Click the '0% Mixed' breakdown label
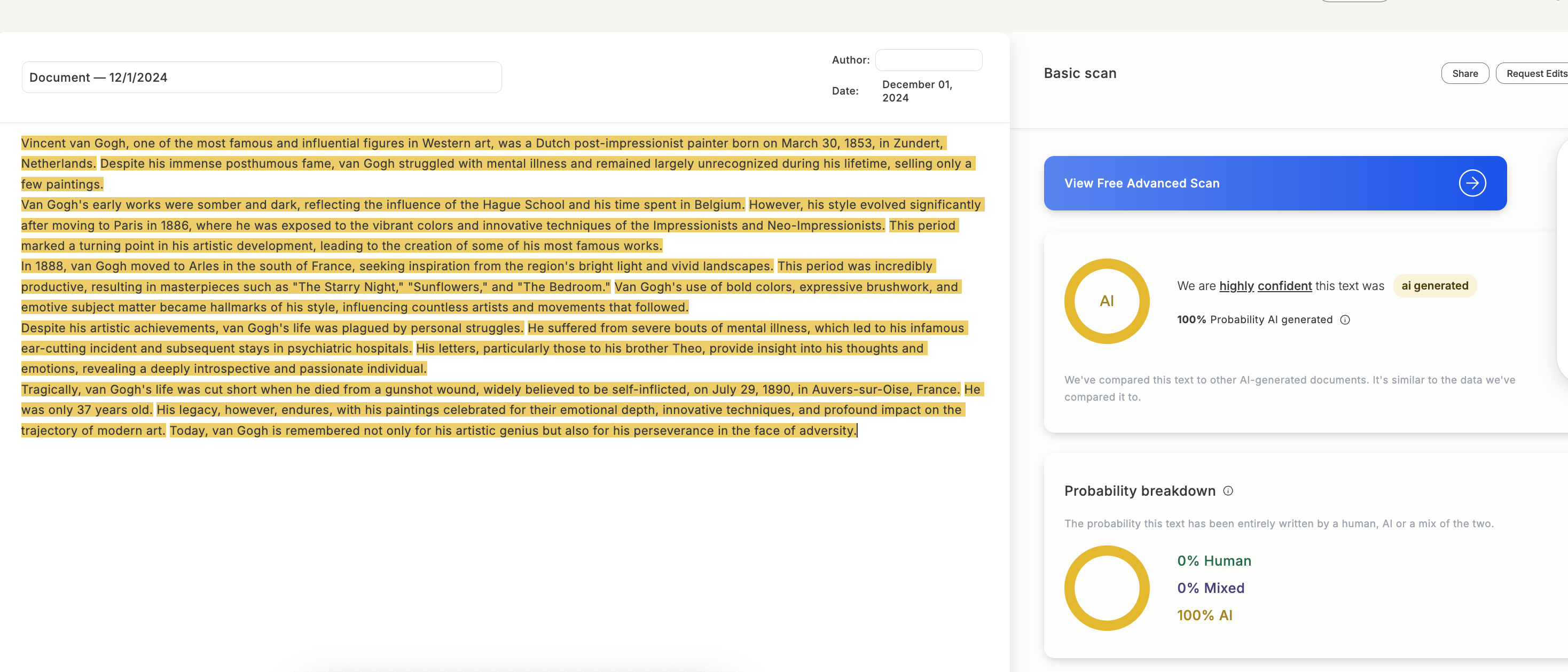Screen dimensions: 1568x672 pyautogui.click(x=1210, y=588)
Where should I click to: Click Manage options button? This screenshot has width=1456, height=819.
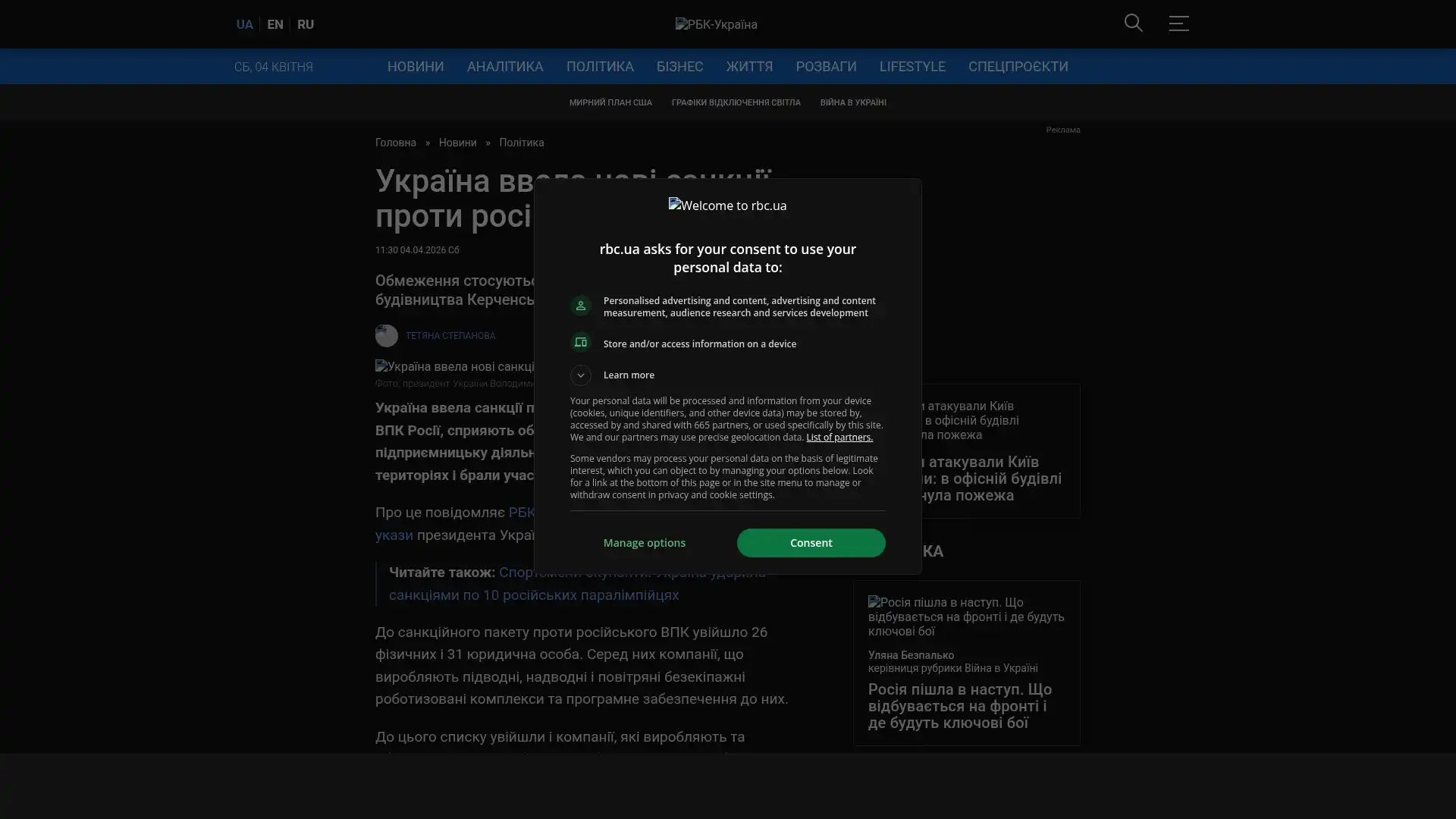(x=644, y=543)
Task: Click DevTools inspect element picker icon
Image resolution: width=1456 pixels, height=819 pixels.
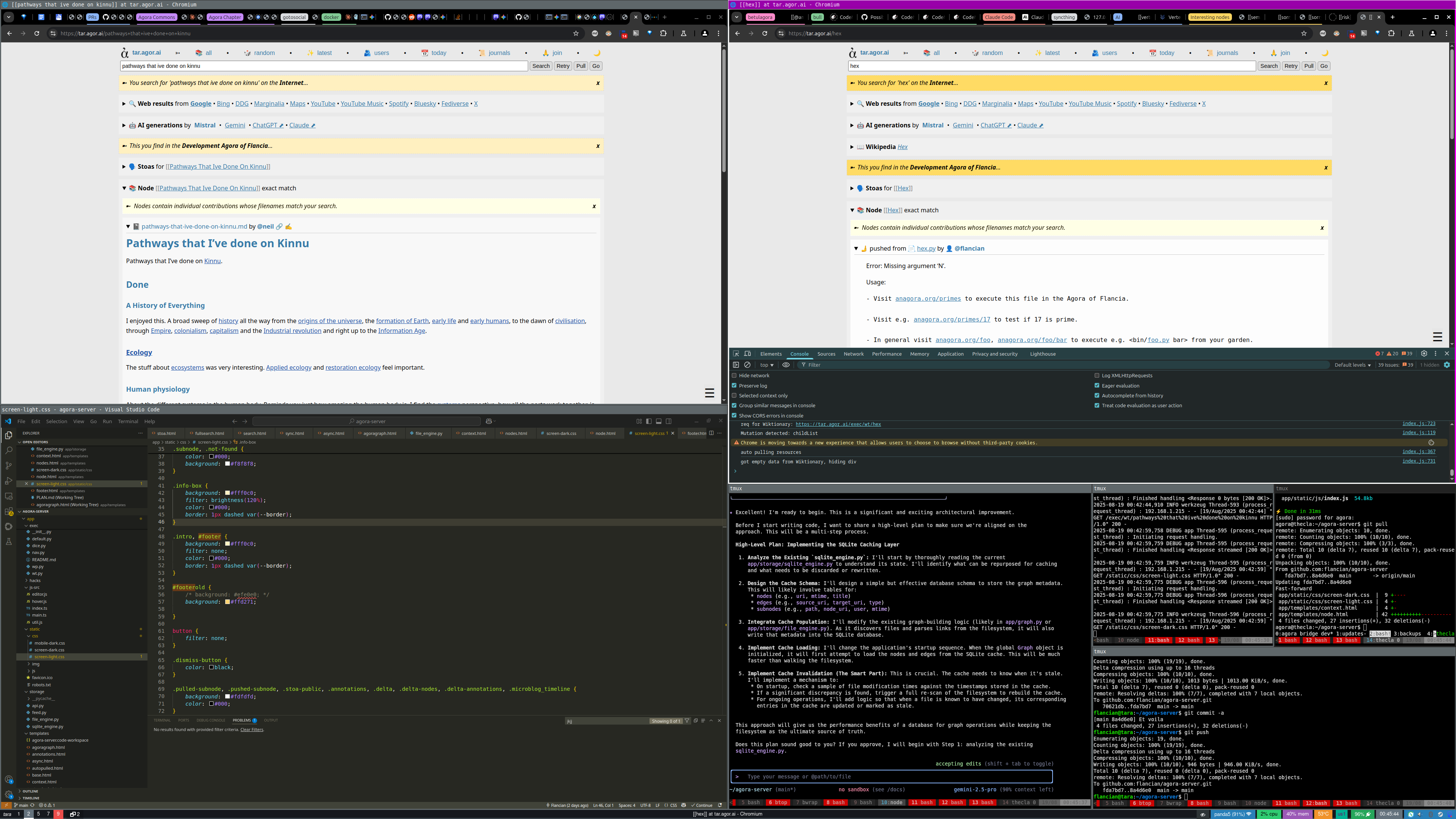Action: click(736, 354)
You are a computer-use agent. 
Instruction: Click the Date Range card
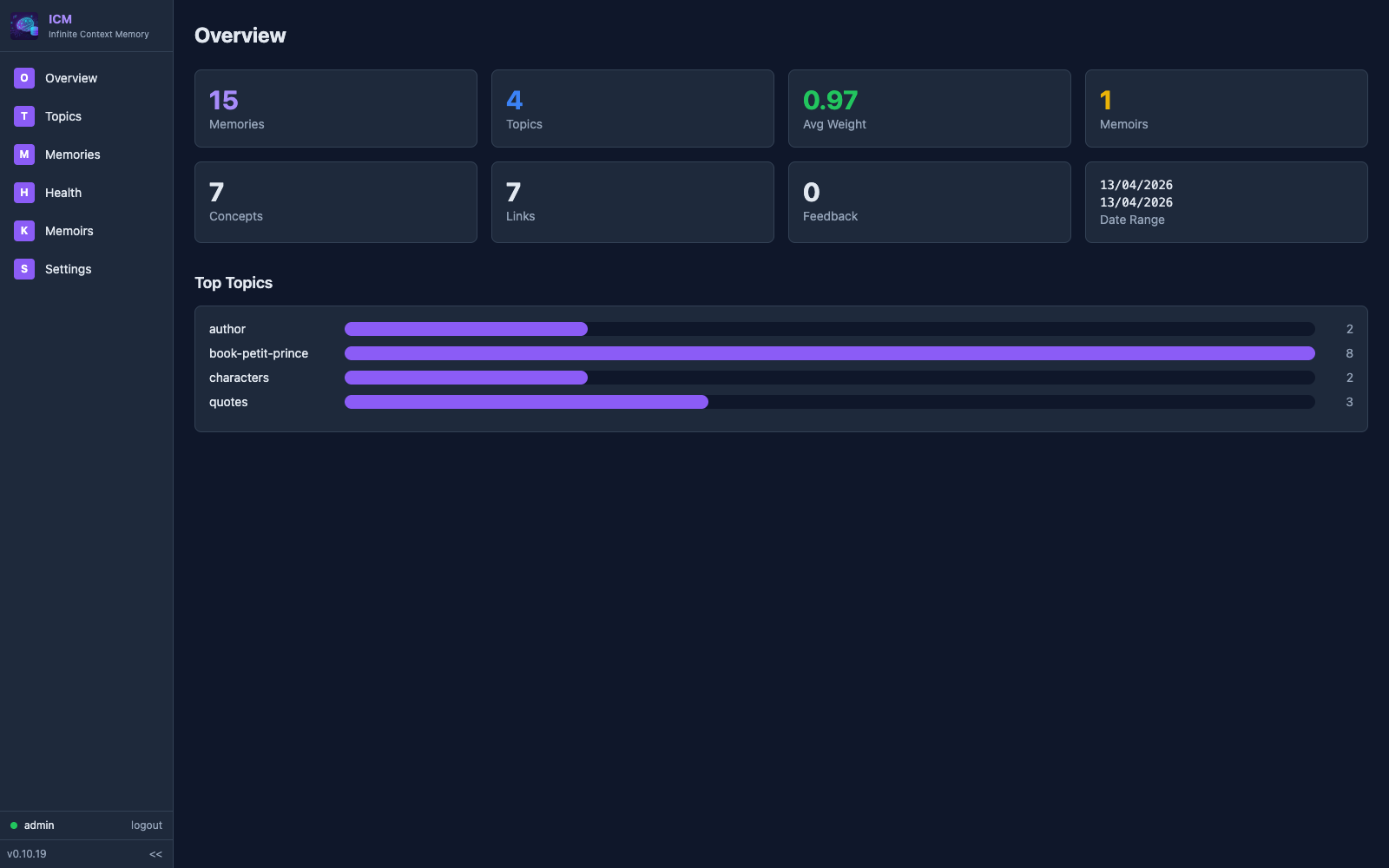[x=1226, y=202]
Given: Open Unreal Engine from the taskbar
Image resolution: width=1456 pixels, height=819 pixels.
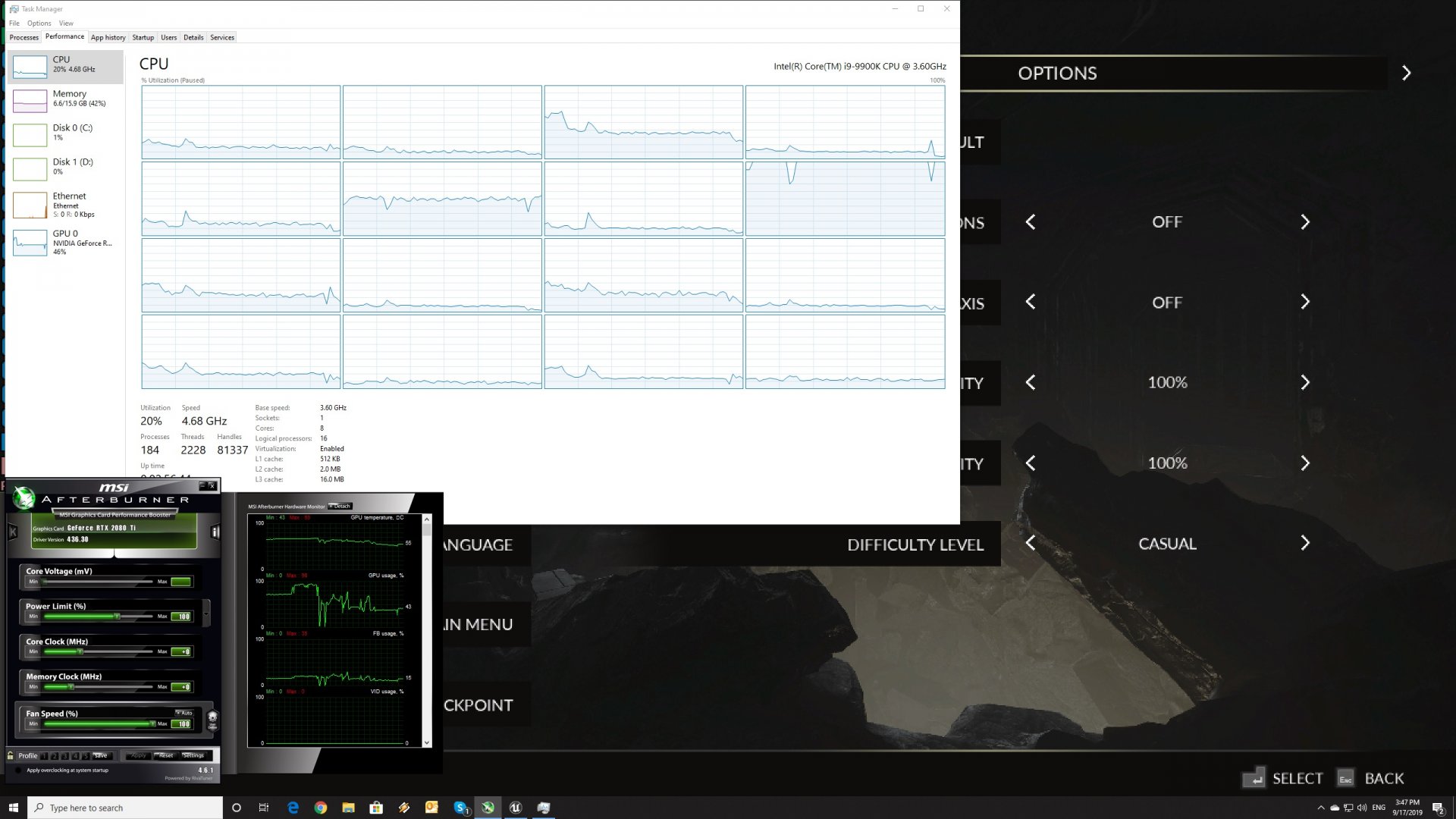Looking at the screenshot, I should coord(516,808).
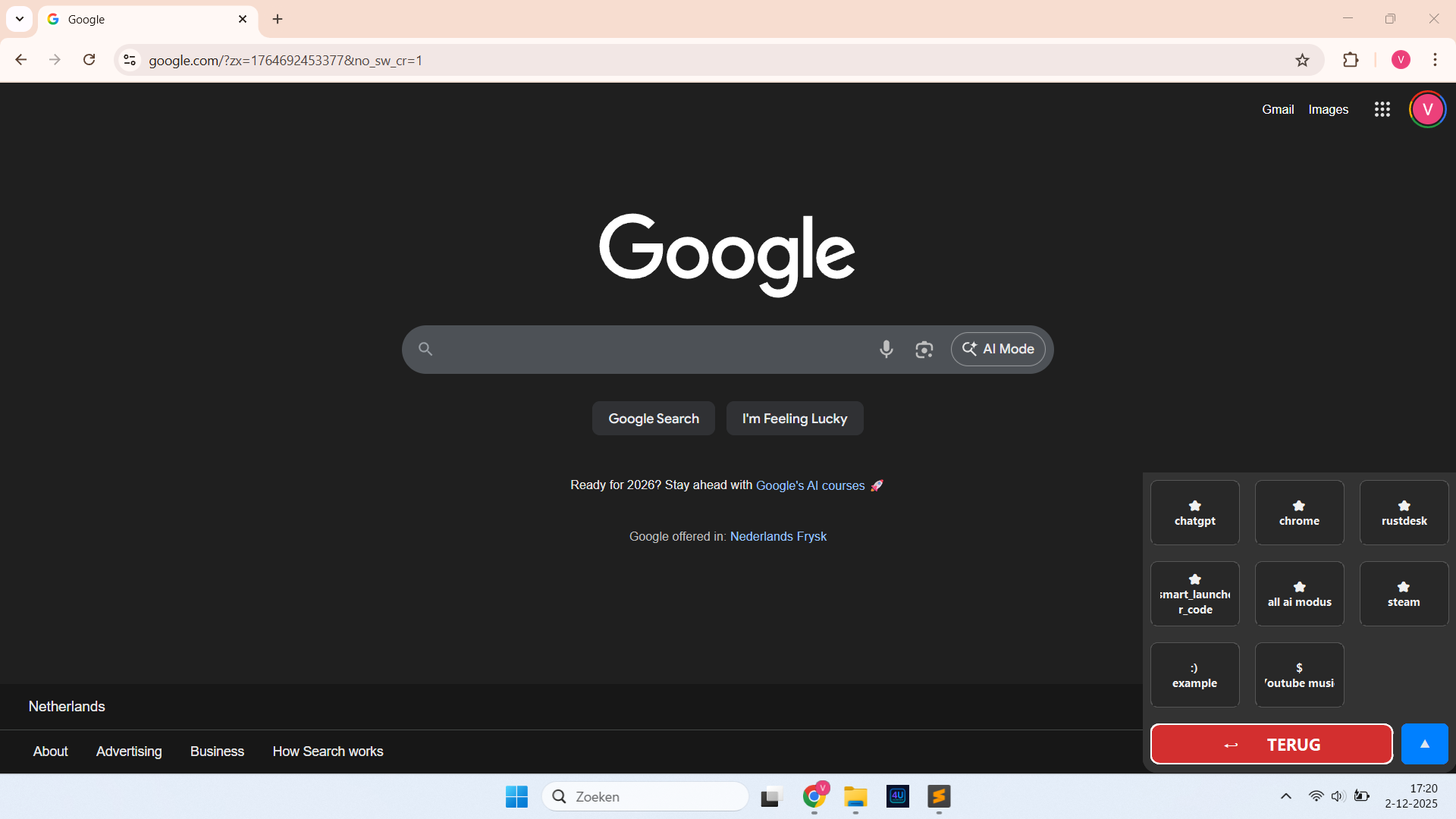Search by image using the Lens camera icon
1456x819 pixels.
[924, 349]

INSTRUCTIONS TO FOLLOW:
Only one stretch of the data is wanted: write out exactly the lines from the one holding "Where should I" through the one holding "You are a computer-use agent.", both included, without the pictures.

ANSWER SECTION:
Where should I click to: Click Manage options button? This screenshot has width=1456, height=819.
(x=644, y=543)
Task: Click DevTools inspect element picker icon
Image resolution: width=1456 pixels, height=819 pixels.
Action: click(736, 354)
You are a computer-use agent. 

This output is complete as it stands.